> _GOAL OF THE EXERCISE_
Reproduce each record exactly. The pictures should be skipped.

[[ EXTRACTED MATERIAL, beginning ]]

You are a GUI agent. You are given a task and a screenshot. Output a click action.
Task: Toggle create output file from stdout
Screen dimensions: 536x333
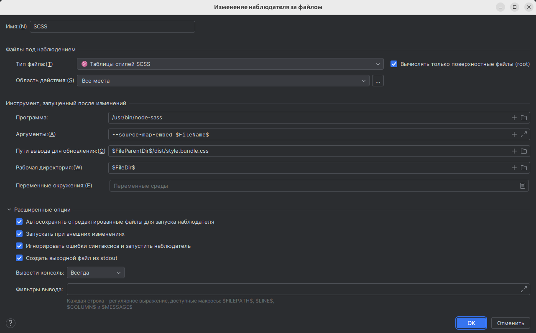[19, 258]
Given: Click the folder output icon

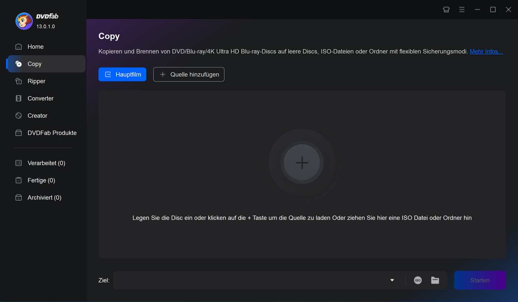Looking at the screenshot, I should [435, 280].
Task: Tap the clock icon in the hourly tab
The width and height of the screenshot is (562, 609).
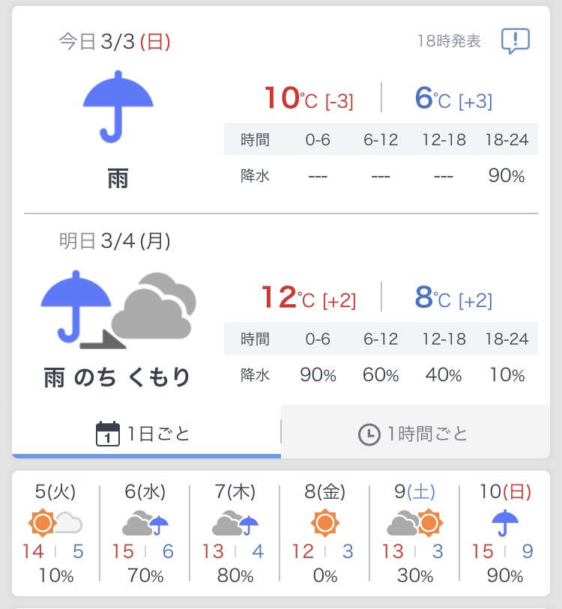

[[ EXTRACTED MATERIAL, end ]]

> _RESPONSE TO THIS EXERCISE_
You are a GUI agent. You are given a task and a screenshot. Output a click action.
Task: Toggle create output file from stdout
Screen dimensions: 536x333
[19, 258]
Given: Click the folder output icon

Looking at the screenshot, I should [435, 280].
Task: Tap the clock icon in the hourly tab
The width and height of the screenshot is (562, 609).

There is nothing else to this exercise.